Department of Anthropology

Research Staff

Publication details for Dr Adetayo Kasim

Awoke Ayele, Tadesse, Worku, Alemayehu, Kebede, Yigzaw, Zuma, Khangelani, Kasim, Adetayo & Shkedy, Ziv (2019). Model-based prediction of CD4 cells counts in HIV-infected adults on antiretroviral therapy in Northwest Ethiopia: A flexible mixed effects approach. PLOS ONE 14(7): e0218514.

Author(s) from Durham

Abstract

Background
CD4 cell counts is widely used as a biomarker for treatment progression when studying the efficacy of drugs to treat HIV-infected patients. In the past, it had been also used in determining eligibility to initiate antiretroviral therapy.
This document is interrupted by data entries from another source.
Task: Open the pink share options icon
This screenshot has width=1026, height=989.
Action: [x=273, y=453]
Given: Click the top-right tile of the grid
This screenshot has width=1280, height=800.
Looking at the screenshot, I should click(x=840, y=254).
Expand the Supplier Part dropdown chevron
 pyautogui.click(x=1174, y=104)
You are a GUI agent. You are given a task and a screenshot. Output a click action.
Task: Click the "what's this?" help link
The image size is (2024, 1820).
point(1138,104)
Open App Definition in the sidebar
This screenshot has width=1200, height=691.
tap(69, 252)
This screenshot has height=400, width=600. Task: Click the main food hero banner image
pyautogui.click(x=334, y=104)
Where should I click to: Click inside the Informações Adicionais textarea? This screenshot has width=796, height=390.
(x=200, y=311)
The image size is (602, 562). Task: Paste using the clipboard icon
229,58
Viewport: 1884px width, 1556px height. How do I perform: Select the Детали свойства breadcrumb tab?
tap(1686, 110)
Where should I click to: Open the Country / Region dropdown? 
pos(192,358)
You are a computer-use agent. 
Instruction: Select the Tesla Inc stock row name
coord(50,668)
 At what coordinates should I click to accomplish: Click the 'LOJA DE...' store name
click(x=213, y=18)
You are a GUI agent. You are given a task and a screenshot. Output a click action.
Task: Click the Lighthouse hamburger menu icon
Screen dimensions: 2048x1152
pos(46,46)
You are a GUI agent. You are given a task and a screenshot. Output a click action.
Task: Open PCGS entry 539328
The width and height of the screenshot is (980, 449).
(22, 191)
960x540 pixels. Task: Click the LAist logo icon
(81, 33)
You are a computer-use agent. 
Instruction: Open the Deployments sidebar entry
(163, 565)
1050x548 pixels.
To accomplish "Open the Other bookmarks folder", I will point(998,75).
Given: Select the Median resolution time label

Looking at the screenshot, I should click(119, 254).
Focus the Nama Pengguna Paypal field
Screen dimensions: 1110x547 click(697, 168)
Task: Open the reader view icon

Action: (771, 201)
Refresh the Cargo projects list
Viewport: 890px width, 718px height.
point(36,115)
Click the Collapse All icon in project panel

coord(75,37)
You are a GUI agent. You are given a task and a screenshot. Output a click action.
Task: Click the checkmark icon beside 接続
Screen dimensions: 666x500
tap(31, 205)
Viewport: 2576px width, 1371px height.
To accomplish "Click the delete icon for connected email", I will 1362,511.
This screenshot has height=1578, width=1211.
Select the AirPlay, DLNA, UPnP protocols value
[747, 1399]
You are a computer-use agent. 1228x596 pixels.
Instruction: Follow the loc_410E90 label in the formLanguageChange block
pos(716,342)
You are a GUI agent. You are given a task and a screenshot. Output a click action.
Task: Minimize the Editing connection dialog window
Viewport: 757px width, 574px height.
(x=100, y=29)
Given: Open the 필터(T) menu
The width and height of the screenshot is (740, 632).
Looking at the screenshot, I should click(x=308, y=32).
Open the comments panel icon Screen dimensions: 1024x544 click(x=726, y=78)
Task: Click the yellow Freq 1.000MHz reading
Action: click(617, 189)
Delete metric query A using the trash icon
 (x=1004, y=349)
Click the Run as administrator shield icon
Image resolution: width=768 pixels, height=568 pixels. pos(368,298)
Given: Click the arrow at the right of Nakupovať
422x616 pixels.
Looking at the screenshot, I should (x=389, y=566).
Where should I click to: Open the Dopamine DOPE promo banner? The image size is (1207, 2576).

The main aim of this was to model the evolution of CD4 counts over time and use this model for an early prediction of subject-specific time to cross a pre-specified CD4 threshold.
Methods
Hospital based retrospective cohort study of HIV-infected patients was conducted from January 2009 to December 2014 at University of Gondar hospital, Northwest Ethiopia. Fractional polynomial random effect model is used to model the evolution of CD4 counts over time in response to treatment and to estimate the individual probability to be above a pre-selected CD4 threshold. Human subject research approval for this study was received from University of Gondar Research Ethics Committee and the medical director of the hospital.
Results
A total of 1347 patients were included in the analysis presented in this paper. The cohort contributed a total of 236.58 per 100 person-years of follow-up. Later the data were divided into two periods: the first is the estimation period in which the parameters of the model are estimated and the second is the prediction period. Based on the parameters from the estimation period, model based prediction for the time to cross a threshold was estimated. The correlations between observed and predicted values of CD4 levels in the estimation period were 0.977 and 0.982 for Neverapine and Efavirenz containing regimens, respectively; while the correlation between the observed and predicted CD4 counts in the prediction period are 0.742 and 0.805 for NVP and EFV, respectively.
Conclusions
The model enables us to estimate a subject-specific expected time to cross a CD4 threshold and to estimate a subject-specific probability to have CD4 count above a pre-specified threshold at each time point. By predicting long-term outcomes of CD4 count of the patients one can advise patient about the potential ART benefits that accrue in the long-term.